**Problem statement**
Carry over every entry exactly as written, though not the pictures it contains.

***** Dataset extract *****

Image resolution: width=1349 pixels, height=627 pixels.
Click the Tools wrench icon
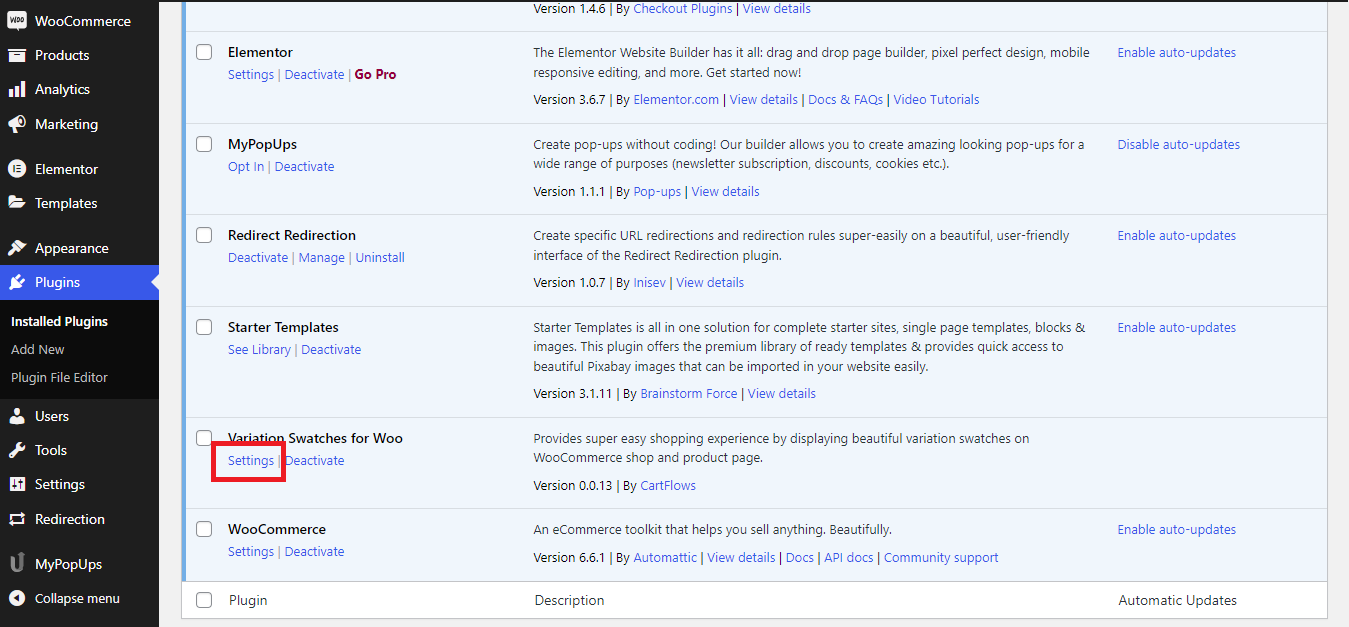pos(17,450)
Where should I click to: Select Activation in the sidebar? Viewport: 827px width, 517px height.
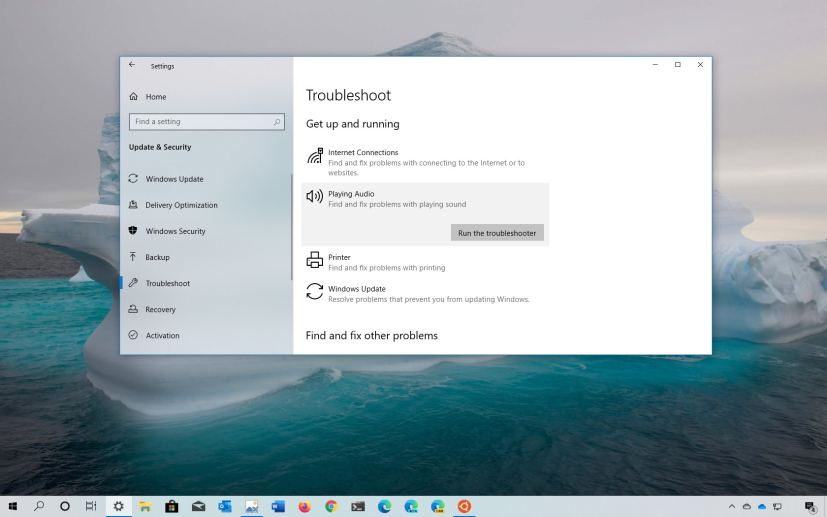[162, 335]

*****

**Finished exercise**
Image resolution: width=1349 pixels, height=627 pixels.
Click the Tools wrench icon
pos(17,450)
Where should I click to: Select Activation in the sidebar? Viewport: 827px width, 517px height.
[162, 335]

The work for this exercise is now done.